> [Task goal]: Switch "Where is" to "What is the location of" in the records from the line with "I want to click on item-stats: 伤害: 85, so" to the line with "This screenshot has height=641, width=1024.". Return only those lines, with everything else unchanged.

> [Supplied records]:
<<<<

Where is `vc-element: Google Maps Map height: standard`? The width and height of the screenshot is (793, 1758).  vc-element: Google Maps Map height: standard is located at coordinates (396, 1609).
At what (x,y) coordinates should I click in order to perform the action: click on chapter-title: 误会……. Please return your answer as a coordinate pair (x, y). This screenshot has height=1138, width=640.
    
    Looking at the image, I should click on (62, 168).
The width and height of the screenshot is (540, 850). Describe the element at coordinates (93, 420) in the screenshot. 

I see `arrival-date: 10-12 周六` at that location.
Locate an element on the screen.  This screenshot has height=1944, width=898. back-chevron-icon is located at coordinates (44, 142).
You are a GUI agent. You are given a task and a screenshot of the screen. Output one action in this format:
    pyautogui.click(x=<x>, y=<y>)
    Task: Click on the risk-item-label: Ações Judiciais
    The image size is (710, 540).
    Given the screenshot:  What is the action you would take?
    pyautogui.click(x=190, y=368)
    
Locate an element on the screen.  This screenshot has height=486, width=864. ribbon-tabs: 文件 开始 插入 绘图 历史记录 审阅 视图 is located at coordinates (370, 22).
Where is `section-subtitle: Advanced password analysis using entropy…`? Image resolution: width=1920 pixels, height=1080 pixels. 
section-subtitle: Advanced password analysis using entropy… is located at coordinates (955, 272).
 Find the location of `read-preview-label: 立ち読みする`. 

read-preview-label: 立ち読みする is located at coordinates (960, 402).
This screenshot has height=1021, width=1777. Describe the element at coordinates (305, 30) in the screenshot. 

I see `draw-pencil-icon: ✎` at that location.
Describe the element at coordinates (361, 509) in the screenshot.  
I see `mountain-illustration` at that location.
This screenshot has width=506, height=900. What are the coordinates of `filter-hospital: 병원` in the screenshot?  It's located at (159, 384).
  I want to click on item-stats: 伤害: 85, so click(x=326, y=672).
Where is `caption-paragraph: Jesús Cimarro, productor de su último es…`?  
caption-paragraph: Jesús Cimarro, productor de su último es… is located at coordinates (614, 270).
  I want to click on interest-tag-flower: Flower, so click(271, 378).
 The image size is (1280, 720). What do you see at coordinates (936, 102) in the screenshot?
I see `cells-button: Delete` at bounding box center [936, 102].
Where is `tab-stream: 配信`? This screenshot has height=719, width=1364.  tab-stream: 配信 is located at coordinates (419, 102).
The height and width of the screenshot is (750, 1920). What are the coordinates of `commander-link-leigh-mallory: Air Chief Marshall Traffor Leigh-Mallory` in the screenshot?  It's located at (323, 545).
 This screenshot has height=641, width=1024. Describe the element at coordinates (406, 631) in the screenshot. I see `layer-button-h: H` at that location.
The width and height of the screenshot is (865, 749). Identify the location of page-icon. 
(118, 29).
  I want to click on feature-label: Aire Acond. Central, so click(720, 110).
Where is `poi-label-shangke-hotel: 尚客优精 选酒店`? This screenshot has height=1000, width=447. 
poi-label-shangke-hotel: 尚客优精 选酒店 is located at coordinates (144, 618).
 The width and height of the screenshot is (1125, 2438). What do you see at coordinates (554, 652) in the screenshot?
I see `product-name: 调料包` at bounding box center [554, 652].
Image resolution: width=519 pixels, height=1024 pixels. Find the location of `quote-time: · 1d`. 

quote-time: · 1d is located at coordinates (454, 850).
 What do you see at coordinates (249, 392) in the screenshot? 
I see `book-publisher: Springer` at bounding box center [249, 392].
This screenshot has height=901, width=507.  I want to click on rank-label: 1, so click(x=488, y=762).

>>>>

> [Output of the task]:
  I want to click on item-stats: 伤害: 85, so click(x=326, y=672).
What is the location of `caption-paragraph: Jesús Cimarro, productor de su último es…`?  
caption-paragraph: Jesús Cimarro, productor de su último es… is located at coordinates (614, 270).
  I want to click on interest-tag-flower: Flower, so click(271, 378).
 The image size is (1280, 720). What do you see at coordinates (936, 102) in the screenshot?
I see `cells-button: Delete` at bounding box center [936, 102].
What is the location of `tab-stream: 配信`? This screenshot has height=719, width=1364.  tab-stream: 配信 is located at coordinates (419, 102).
The height and width of the screenshot is (750, 1920). What are the coordinates of `commander-link-leigh-mallory: Air Chief Marshall Traffor Leigh-Mallory` in the screenshot?  It's located at (323, 545).
 This screenshot has height=641, width=1024. Describe the element at coordinates (406, 631) in the screenshot. I see `layer-button-h: H` at that location.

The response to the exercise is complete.